[Saved data entries]
────────

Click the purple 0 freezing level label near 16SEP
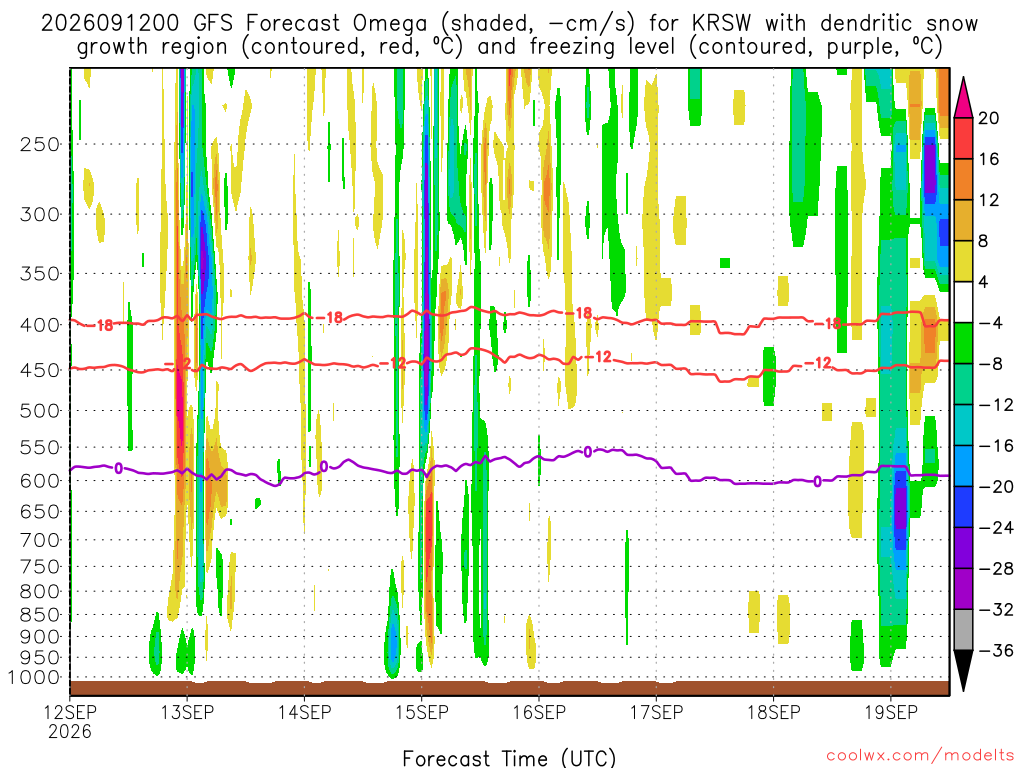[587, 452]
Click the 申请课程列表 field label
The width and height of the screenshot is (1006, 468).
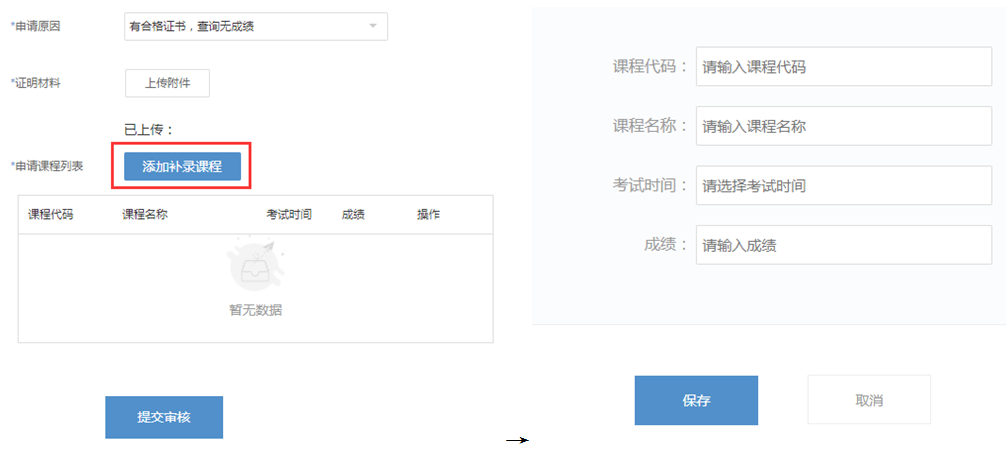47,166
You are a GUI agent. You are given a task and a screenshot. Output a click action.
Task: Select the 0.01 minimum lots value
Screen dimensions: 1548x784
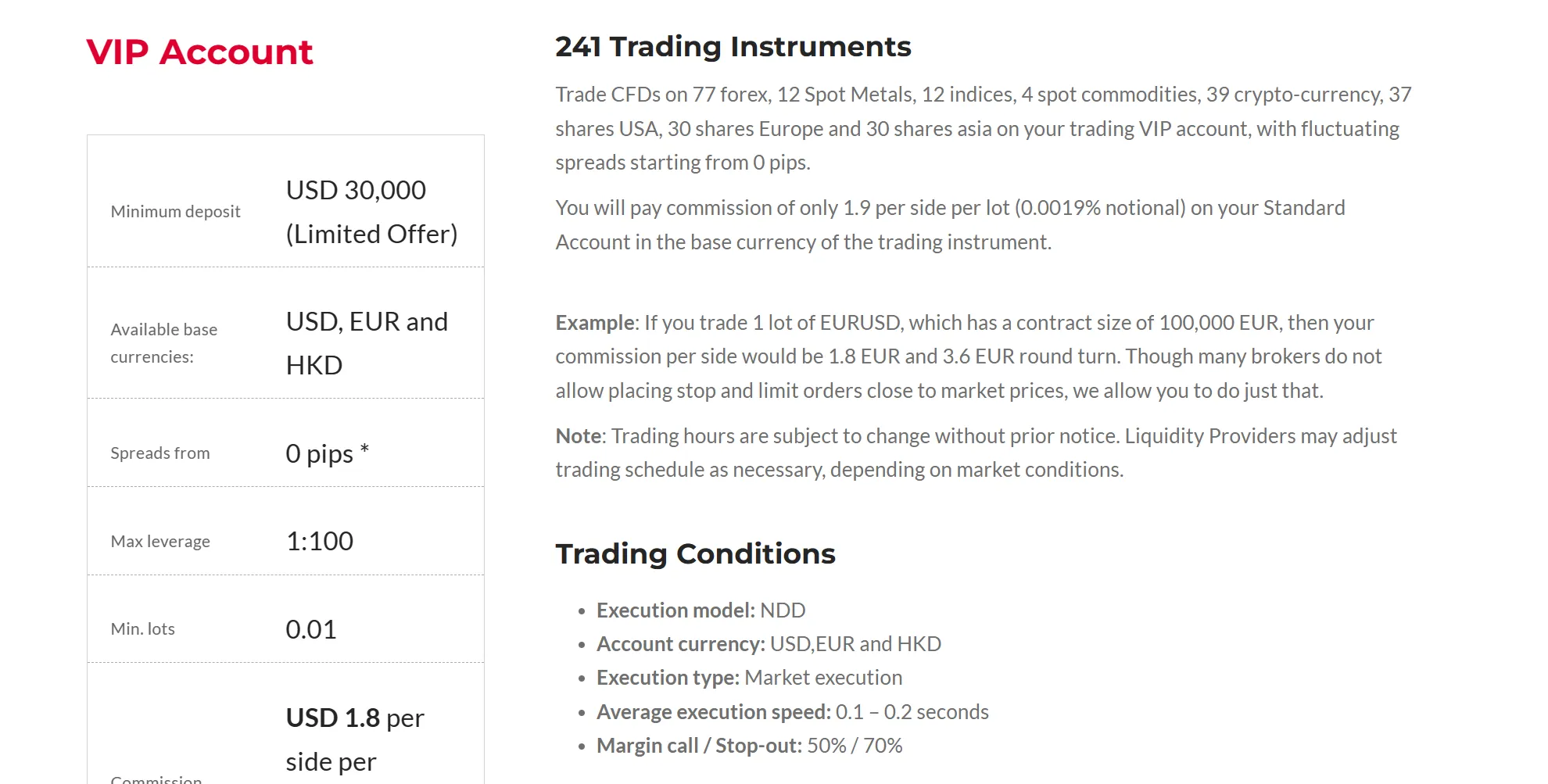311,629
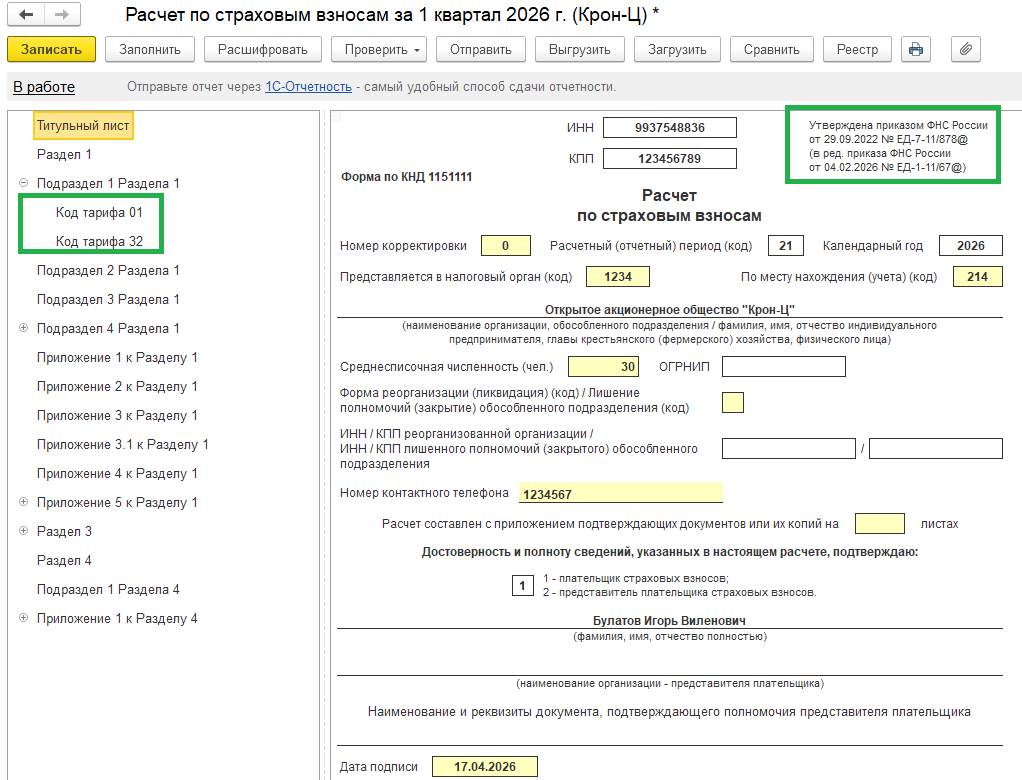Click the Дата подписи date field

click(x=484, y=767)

────────

## Task description
Quote the entries above word for word. Leave the images out.

## Written reply
Click the purple 0 freezing level label near 16SEP
[587, 452]
Click the 申请课程列表 field label
The width and height of the screenshot is (1006, 468).
47,166
You are a GUI agent. You are given a task and a screenshot. Output a click action.
Task: Select the 0.01 minimum lots value
Screen dimensions: 1548x784
311,629
Click the Дата подписи date field

click(x=484, y=767)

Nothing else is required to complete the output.